Elbow colliding with the wall of the carriage in a thud, he inhaled the twinge sharply through clenched teeth. 

Like it had so many times over the hours of his journey, Alex cursed again in a whispered breath, a curse far too crude to ever use in the presence of his Commander General. In spite, he cursed again, for Washington’s sake, reminded of the reason why he was suffering so. 

He had shot Charles Lee. 

Alexander closed his eyes for a moment. The look on Laurens’ face as he had gathered his pack and left his tent was one he hated to see, but it had been behind his eyelids every time they fell. Subconsciously, he rubbed his right shoulder again, remembering the feeling of the gun in his hand cocking it back quick, the puff of powder in his vision that had cleared to reveal Charles Lee recumbent in the arms of Burr. It had been a dangerous sort of satisfaction come over him in that moment. 

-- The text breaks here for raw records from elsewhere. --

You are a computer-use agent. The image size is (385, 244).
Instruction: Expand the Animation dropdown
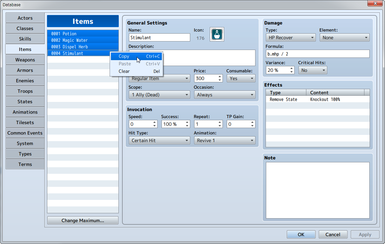click(x=224, y=140)
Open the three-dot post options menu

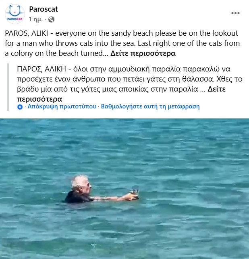[235, 13]
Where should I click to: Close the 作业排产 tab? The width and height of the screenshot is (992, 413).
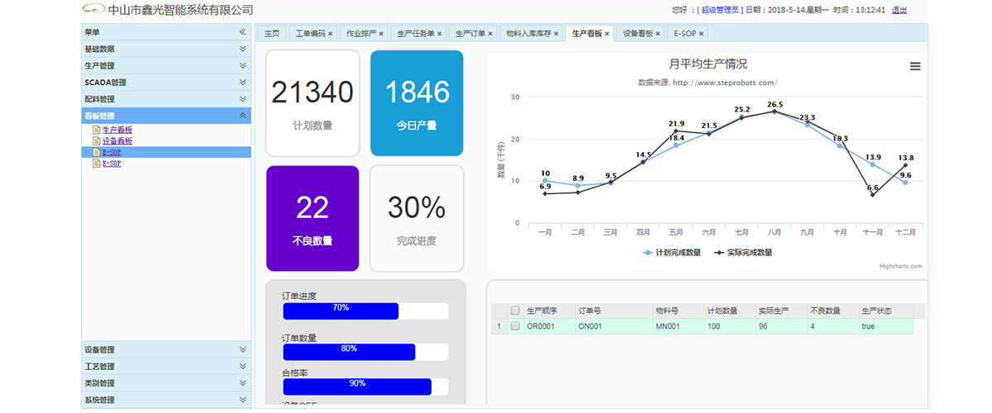pyautogui.click(x=383, y=34)
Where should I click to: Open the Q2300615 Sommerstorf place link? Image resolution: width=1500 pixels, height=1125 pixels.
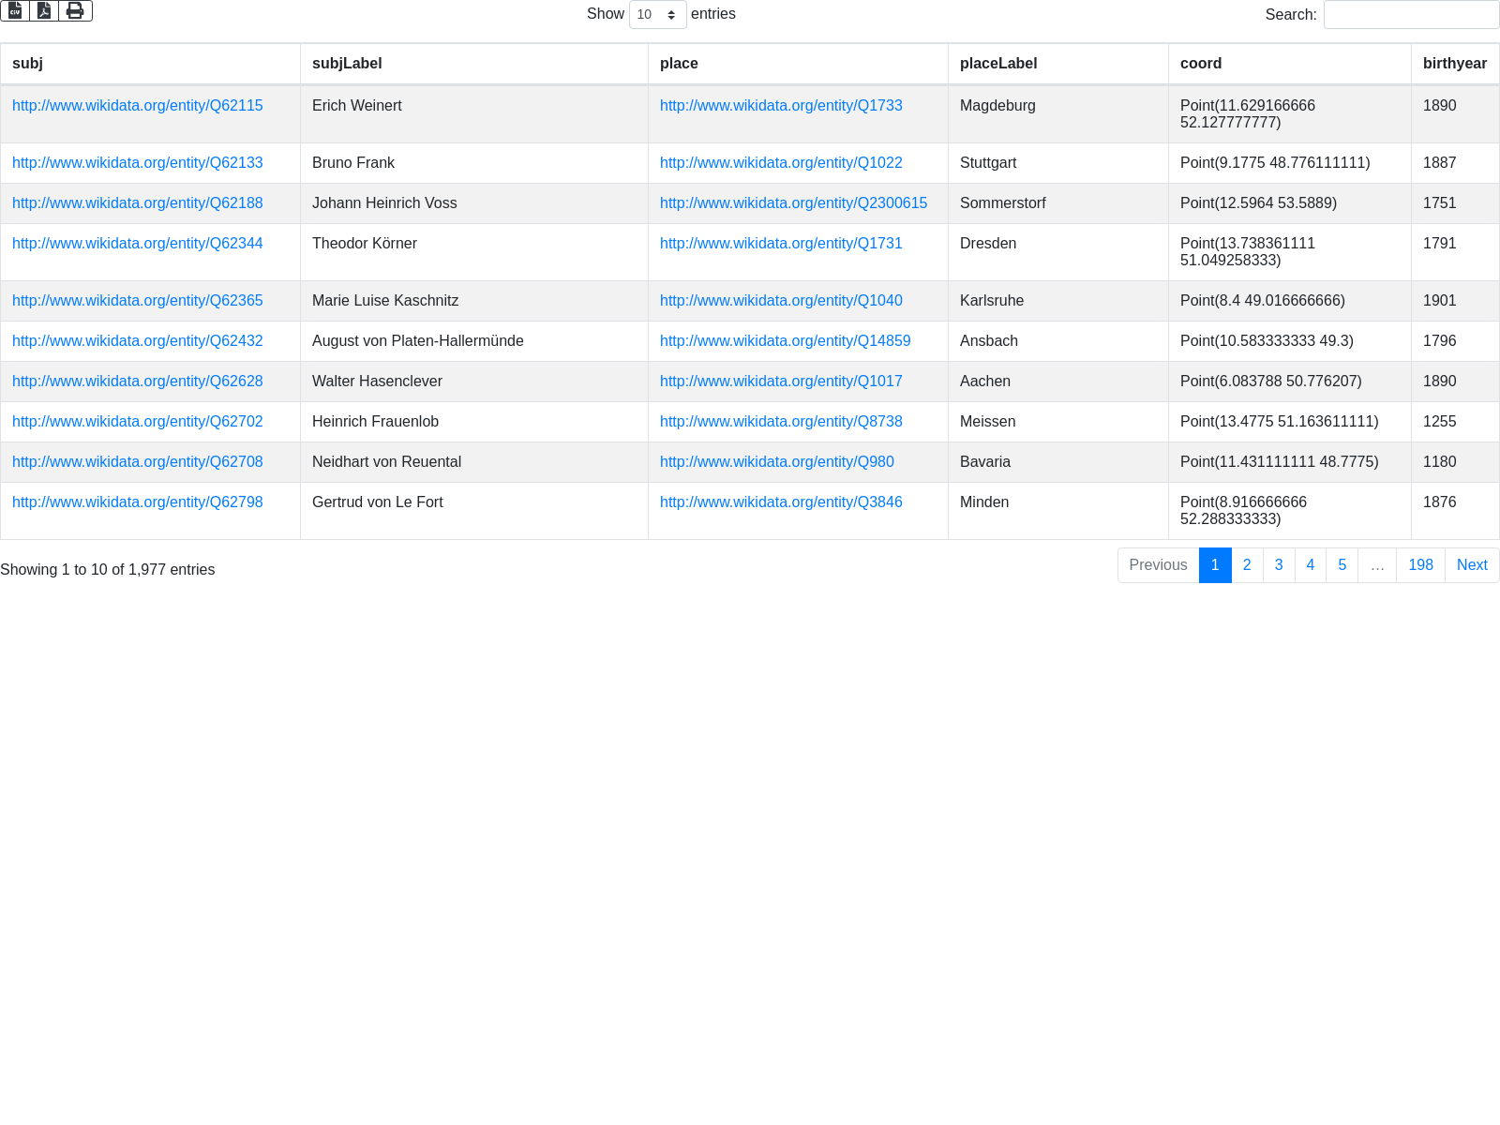coord(793,203)
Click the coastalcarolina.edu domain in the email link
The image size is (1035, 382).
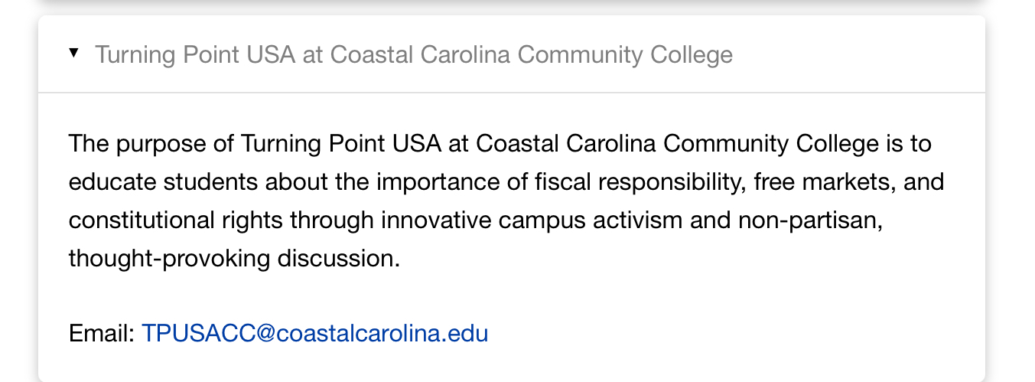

The frustration and confusion Alexander had felt the moment the words _go home_ had been bellowed by Washington’s low tenor still lingered, like a fresh wound. Had his rational brain a say, it would reason that Washington was not out of place for dismissing him. Yes, even he would admit his actions had been foolhardy (to put it tamely), but the entire ordeal could have been resolved if the man would just place an ounce of the trust he so widely acclaimed towards him into action. 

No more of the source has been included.